By Devayani Sathyan
BENGALURU (Reuters) – The Reserve Bank of Australia will cut its key rate by 25 basis points on Tuesday and twice more this year as core inflation remains within its target range while trade tensions fuel growth concerns, a Reuters poll found.
After it held borrowing costs steady in April there has been a shift in expectations regarding the RBA, from three 25 basis-point cuts before last month’s meeting to four this year amid global trade uncertainties and core inflation cooling to 2.9% in the March quarter.
Recently, the United States and China agreed to a 90-day truce in their trade war.
The Reuters poll, conducted May 12–15, showed near-unanimous expectations for the Reserve Bank of Australia to cut its key rate by 25 basis points to 3.85% at the end of its two-day policy meeting on May 20, with 42 of 43 economists forecasting the move.
NAB was the only major bank to predict a 50 basis-point cut, while ANZ, CBA and Westpac all anticipate a quarter-point reduction.
“Following tariff news at the start of April, we shifted our expectations. We’re expecting the cash rate will go to 3.35% now. That shift was really a rough lesson of a very changing, uncertain global environment where global growth was likely to slow,” said Madeline Dunk, economist at ANZ.
“There are indications some of those tariff announcements are going to be wound back but the big question is how this actually shakes consumer confidence and how businesses are feeling… There is some clear softness in the business environment, which would support a rate cut from the RBA next week.”
In an April pre-meeting poll economists largely expected the cash rate to end this year at 3.60% but now 74%, or 29 of 39, of those who had a long-term view forecast the cash rate falling to 3.35% or lower by the end of the year.
A poll conducted after April’s meeting reflected a similar shift in sentiment.
If realised, that would mark a cumulative 100 basis points of easing by the RBA this year – far less than the expected 250 basis points of rate cuts from the Reserve Bank of New Zealand in the current cycle, its counterpart across the Tasman Sea.

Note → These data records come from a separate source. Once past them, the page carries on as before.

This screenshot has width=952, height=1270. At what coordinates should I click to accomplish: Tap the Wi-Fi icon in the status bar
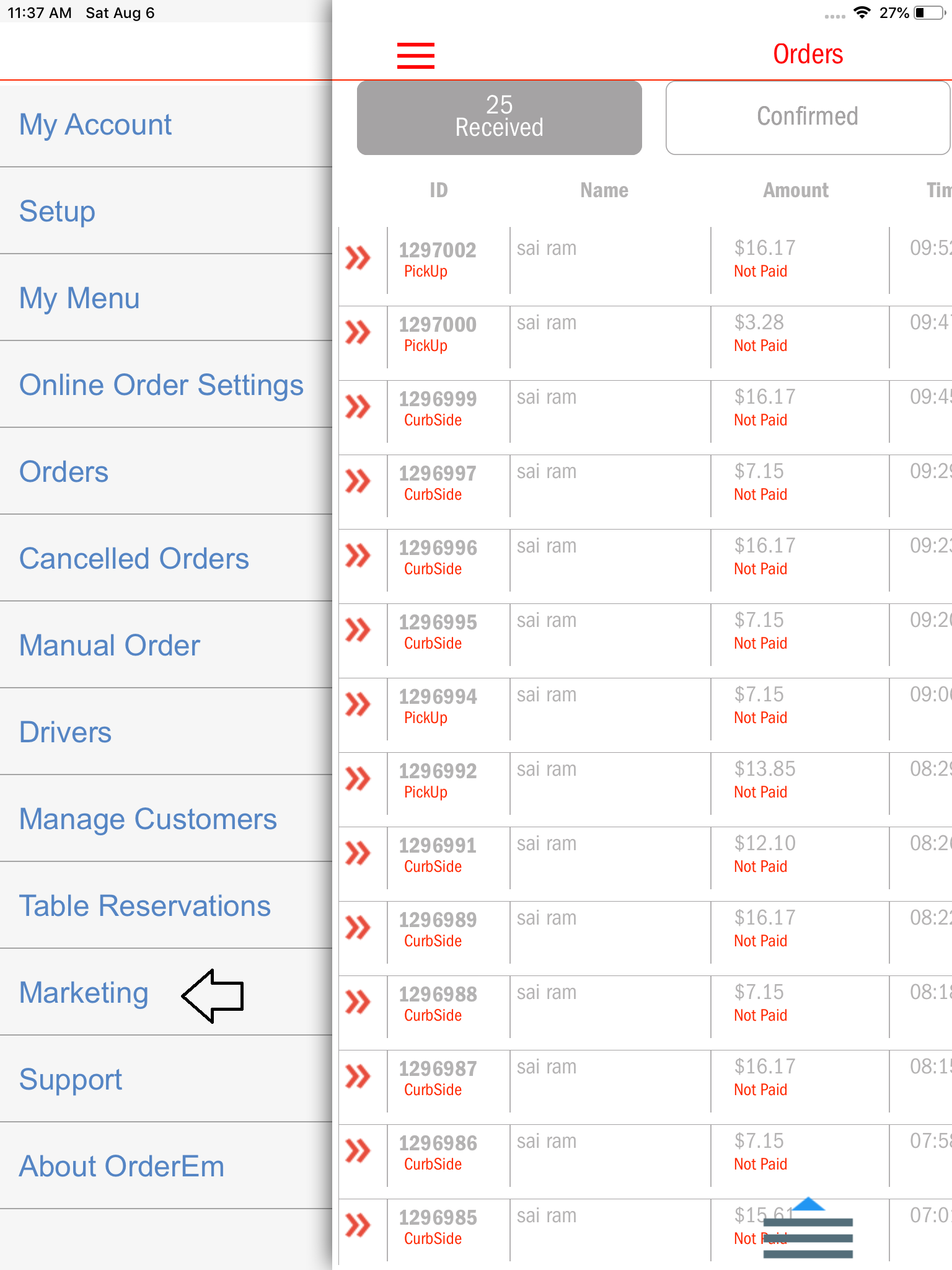click(x=861, y=13)
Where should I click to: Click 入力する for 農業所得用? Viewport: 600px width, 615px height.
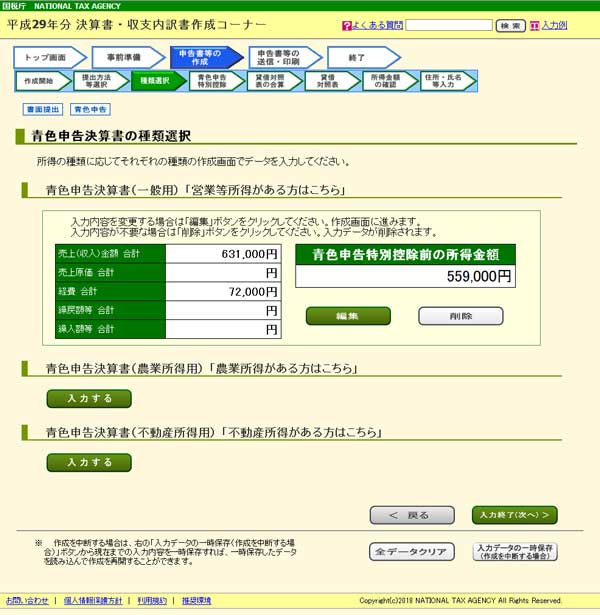pos(89,399)
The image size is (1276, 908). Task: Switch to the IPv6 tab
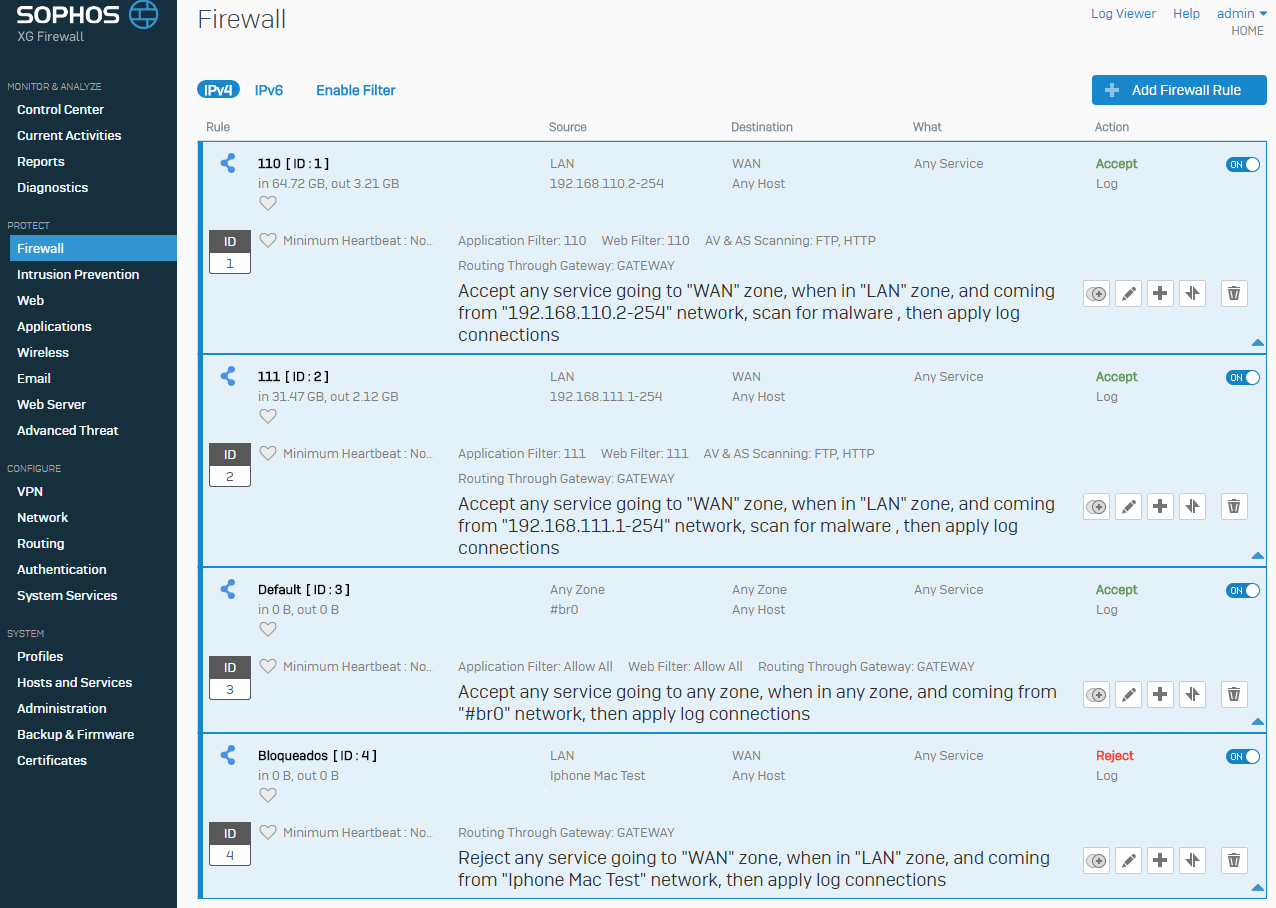(x=269, y=90)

“From our perspective, the economy will remain below trend and that implies further downward pressure on inflation… Growth below trend and inflation below the midpoint means monetary policy needs to be expansionary. And we think that implies another two rate cuts over the course of this year,” said Lynda Bourke, senior economist at QIC.

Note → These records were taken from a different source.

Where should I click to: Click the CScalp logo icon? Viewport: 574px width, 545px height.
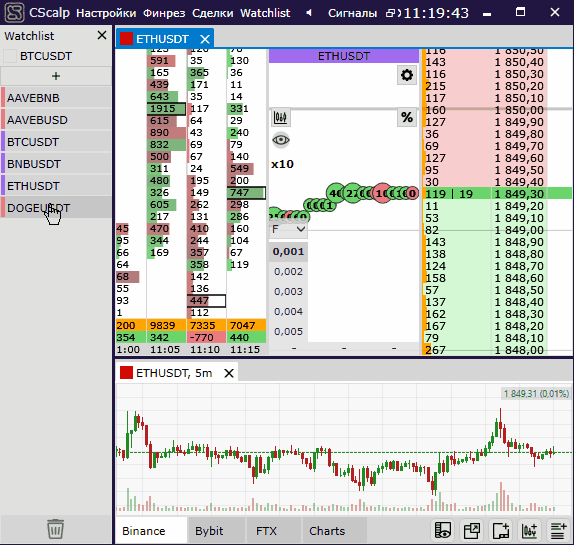14,13
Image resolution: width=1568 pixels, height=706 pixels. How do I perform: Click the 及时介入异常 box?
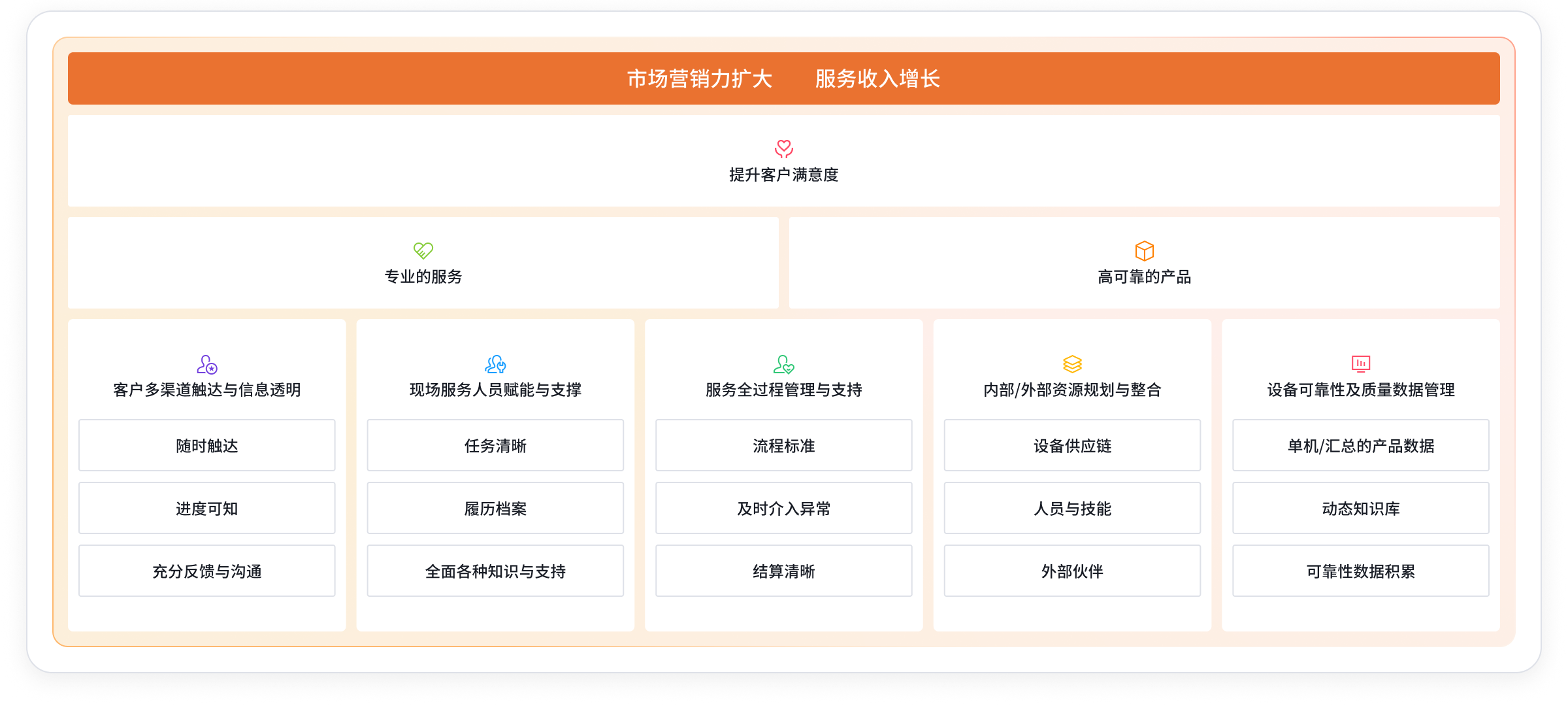tap(783, 508)
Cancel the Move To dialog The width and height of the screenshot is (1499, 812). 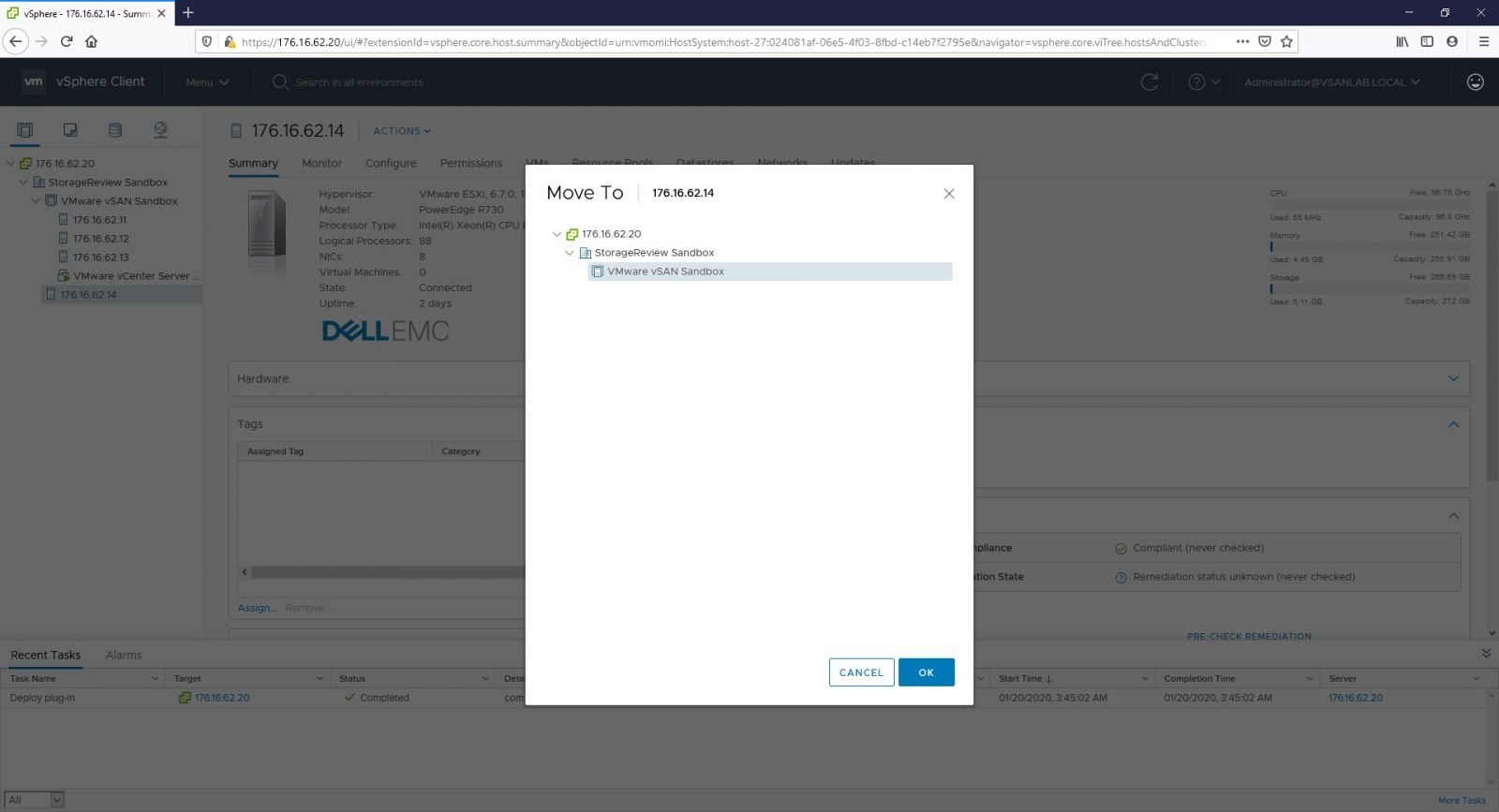[x=861, y=672]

Australia’s economy will grow 2.0% this year and 2.4% in 2026 while inflation is expected to average around 2.6% this year and next, according to another Reuters poll.
While economists don’t anticipate an aggressive easing cycle, a few warned the RBA could cut further if the labour market weakens given its past caution to protect jobs.
“The labour market is really critical (and) if it turns more negative, then you could see sharper rate cuts than we are factoring in,” Bourke added.